Top of SUPPLIED MATERIAL
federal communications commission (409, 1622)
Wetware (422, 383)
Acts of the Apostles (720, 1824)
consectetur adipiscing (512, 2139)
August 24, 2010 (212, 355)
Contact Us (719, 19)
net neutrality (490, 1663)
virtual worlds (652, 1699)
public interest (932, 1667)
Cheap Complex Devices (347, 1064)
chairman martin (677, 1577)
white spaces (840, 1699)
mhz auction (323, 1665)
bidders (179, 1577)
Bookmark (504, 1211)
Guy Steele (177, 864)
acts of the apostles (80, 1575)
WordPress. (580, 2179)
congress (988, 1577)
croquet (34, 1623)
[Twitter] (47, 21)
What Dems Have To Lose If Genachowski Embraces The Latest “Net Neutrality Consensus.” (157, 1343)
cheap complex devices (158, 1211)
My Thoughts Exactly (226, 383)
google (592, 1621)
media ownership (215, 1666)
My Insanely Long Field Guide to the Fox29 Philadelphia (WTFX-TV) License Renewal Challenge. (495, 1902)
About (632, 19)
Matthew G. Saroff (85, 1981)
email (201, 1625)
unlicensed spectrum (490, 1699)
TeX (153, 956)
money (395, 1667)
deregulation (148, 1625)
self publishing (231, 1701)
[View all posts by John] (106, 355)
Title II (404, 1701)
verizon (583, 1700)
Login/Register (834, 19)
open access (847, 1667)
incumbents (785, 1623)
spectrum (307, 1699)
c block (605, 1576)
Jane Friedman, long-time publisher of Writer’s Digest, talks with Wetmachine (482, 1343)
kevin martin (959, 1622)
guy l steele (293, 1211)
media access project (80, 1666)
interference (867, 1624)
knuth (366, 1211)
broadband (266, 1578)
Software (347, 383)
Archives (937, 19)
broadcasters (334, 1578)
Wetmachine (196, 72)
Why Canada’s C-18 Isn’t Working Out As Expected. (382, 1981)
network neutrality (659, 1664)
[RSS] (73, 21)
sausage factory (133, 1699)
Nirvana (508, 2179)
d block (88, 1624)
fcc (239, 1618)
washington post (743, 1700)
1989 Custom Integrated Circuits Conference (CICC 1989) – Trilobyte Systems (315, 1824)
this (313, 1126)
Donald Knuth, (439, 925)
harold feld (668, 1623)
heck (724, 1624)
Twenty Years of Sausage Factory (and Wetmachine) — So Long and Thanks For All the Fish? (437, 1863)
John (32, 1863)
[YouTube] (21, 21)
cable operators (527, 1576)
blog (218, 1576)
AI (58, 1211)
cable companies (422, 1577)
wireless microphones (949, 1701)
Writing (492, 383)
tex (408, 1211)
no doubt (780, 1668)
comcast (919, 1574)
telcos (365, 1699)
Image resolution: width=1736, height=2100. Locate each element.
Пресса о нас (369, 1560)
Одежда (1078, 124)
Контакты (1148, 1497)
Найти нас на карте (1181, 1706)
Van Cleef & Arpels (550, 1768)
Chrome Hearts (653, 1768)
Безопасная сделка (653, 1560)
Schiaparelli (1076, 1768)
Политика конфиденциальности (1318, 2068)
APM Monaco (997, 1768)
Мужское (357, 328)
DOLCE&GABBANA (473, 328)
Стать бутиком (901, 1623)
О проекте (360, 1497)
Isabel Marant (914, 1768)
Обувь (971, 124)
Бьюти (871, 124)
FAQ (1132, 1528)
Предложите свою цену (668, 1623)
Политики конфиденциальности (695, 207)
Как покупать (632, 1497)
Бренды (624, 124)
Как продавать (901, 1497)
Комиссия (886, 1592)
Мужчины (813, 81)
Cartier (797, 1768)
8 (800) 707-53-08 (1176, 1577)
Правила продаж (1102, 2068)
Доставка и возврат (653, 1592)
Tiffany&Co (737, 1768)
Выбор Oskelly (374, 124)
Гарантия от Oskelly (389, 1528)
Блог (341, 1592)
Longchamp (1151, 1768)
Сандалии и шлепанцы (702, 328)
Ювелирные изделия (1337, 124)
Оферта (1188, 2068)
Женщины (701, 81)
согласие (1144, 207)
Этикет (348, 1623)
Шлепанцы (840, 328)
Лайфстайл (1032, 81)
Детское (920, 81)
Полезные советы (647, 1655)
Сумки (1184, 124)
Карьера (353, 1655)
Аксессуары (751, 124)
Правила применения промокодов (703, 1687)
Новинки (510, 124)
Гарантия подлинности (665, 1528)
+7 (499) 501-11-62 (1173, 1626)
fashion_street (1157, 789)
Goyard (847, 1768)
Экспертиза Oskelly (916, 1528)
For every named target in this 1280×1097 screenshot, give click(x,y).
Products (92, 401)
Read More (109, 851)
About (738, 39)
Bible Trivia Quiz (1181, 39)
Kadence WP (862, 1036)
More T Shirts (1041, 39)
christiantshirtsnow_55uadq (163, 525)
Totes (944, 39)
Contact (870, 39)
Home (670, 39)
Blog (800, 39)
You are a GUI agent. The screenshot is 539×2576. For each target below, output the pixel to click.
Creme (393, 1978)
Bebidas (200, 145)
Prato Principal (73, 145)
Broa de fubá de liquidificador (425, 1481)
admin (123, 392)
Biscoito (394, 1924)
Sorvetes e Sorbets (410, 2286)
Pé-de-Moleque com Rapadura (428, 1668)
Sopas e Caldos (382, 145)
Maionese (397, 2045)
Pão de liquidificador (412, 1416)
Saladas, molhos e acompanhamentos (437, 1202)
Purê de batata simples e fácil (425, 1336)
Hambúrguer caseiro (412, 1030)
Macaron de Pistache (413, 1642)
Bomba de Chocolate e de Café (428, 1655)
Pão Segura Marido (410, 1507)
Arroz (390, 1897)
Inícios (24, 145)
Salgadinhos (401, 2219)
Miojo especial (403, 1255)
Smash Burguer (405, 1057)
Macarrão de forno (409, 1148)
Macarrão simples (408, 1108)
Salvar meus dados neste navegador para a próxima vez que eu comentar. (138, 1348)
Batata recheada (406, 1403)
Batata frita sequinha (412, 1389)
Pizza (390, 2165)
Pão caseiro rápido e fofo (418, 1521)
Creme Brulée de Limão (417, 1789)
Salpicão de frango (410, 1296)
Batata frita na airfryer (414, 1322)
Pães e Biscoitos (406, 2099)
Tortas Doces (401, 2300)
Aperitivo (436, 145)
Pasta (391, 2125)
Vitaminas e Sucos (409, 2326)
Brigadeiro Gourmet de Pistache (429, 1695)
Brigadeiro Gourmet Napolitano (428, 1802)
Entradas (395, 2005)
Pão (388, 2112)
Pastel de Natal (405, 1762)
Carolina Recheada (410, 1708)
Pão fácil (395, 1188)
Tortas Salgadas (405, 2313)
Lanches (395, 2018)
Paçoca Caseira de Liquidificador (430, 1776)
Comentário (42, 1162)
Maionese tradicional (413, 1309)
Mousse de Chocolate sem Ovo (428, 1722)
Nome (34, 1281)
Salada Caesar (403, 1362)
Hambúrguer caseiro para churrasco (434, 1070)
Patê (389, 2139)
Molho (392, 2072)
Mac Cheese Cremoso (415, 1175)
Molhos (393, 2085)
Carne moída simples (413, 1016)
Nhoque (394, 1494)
Bottom of SUPPLIED MATERIAL
--- HOW TO COMPLETE THIS TASK ---
Please print the material above exactly as it appears, from its first line through the line containing "broadband (266, 1578)", inclusive, and stop there.

--- TASK OUTPUT ---
federal communications commission (409, 1622)
Wetware (422, 383)
Acts of the Apostles (720, 1824)
consectetur adipiscing (512, 2139)
August 24, 2010 (212, 355)
Contact Us (719, 19)
net neutrality (490, 1663)
virtual worlds (652, 1699)
public interest (932, 1667)
Cheap Complex Devices (347, 1064)
chairman martin (677, 1577)
white spaces (840, 1699)
mhz auction (323, 1665)
bidders (179, 1577)
Bookmark (504, 1211)
Guy Steele (177, 864)
acts of the apostles (80, 1575)
WordPress. (580, 2179)
congress (988, 1577)
croquet (34, 1623)
[Twitter] (47, 21)
What Dems Have To Lose If Genachowski Embraces The Latest “Net Neutrality Consensus.” (157, 1343)
cheap complex devices (158, 1211)
My Thoughts Exactly (226, 383)
google (592, 1621)
media ownership (215, 1666)
My Insanely Long Field Guide to the Fox29 Philadelphia (WTFX-TV) License Renewal Challenge. (495, 1902)
About (632, 19)
Matthew G. Saroff (85, 1981)
email (201, 1625)
unlicensed spectrum (490, 1699)
TeX (153, 956)
money (395, 1667)
deregulation (148, 1625)
self publishing (231, 1701)
[View all posts by John] (106, 355)
Title II (404, 1701)
verizon (583, 1700)
Login/Register (834, 19)
open access (847, 1667)
incumbents (785, 1623)
spectrum (307, 1699)
c block (605, 1576)
Jane Friedman, long-time publisher of Writer’s Digest, talks with Wetmachine (482, 1343)
kevin martin (959, 1622)
guy l steele (293, 1211)
media access project (80, 1666)
interference (867, 1624)
knuth (366, 1211)
broadband (266, 1578)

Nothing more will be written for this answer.